- BRIEF -
The task calls for the lines below from the line with "Screen dimensions: 279x352" to the line with "You are a computer-use", both ends included, copied exactly, without any pictures.

- RECORDS TO PROCESS -
________
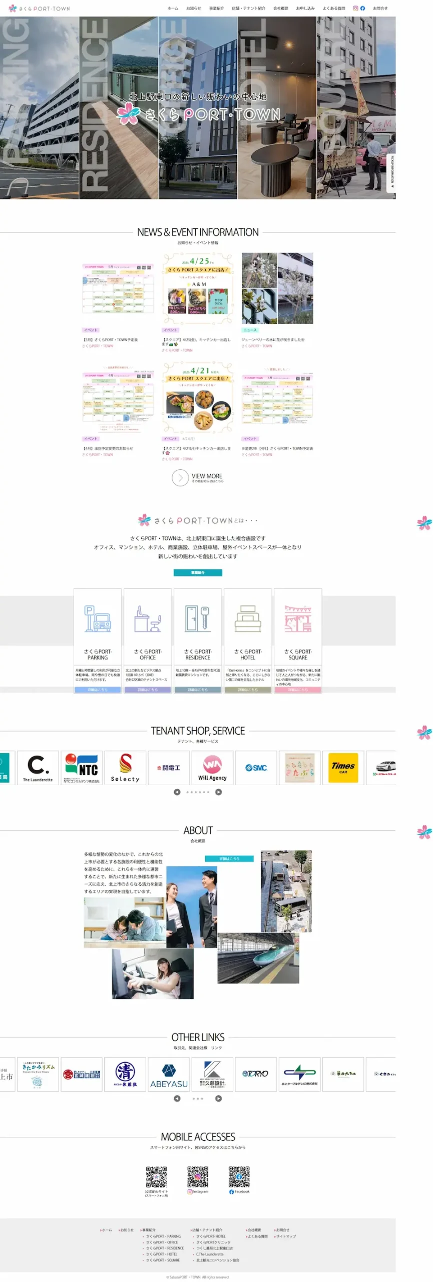This screenshot has height=1282, width=433.
Task: Open the 事業紹介 menu item in header
Action: (216, 9)
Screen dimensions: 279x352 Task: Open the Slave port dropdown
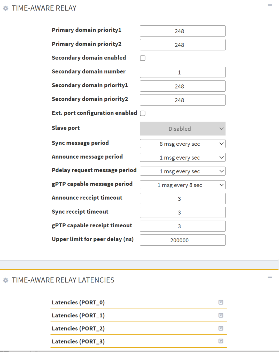(x=182, y=129)
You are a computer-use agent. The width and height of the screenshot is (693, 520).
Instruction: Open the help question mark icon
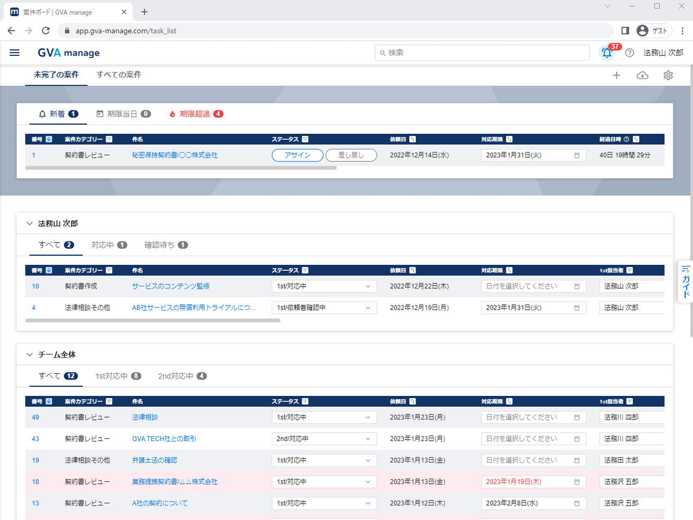click(629, 53)
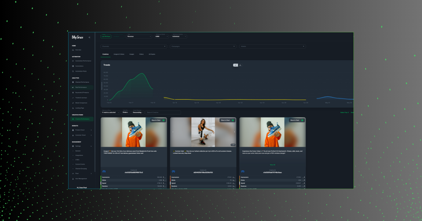Collapse the sidebar with the double-chevron icon
The image size is (422, 221).
pos(89,37)
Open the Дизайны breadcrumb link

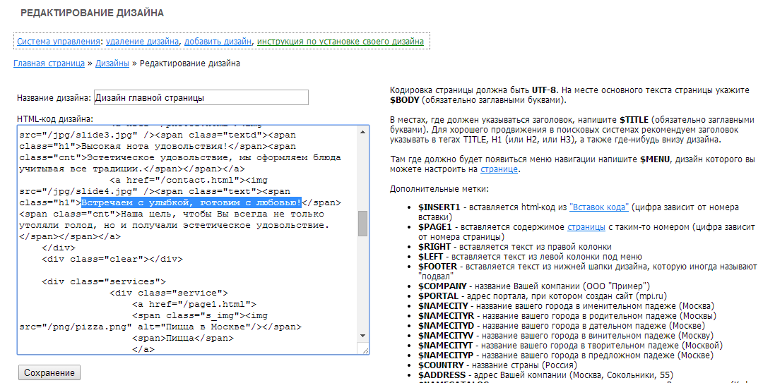112,63
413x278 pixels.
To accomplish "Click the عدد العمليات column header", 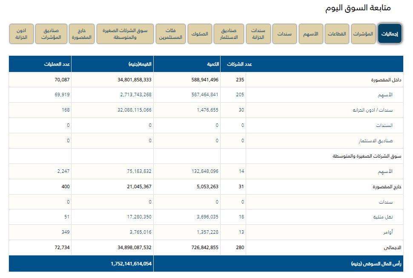I will tap(57, 64).
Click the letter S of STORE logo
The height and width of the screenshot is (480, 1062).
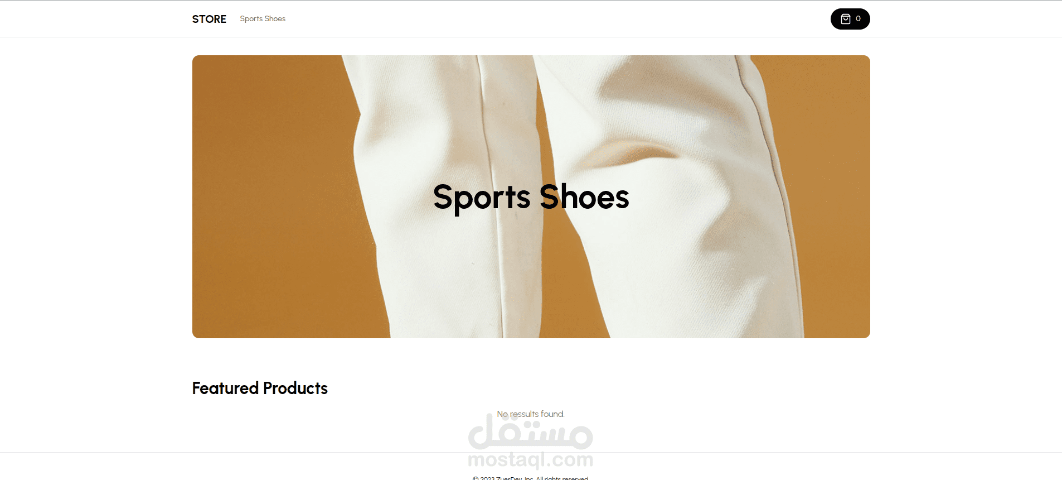pyautogui.click(x=196, y=19)
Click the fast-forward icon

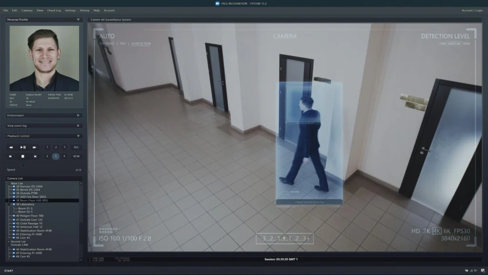pos(34,148)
________
- OUTPUT FOR THIS EXERCISE -
Screen dimensions: 279x352 Task: Open the Slave port dropdown
(x=182, y=129)
You are a computer-use agent. The width and height of the screenshot is (693, 520).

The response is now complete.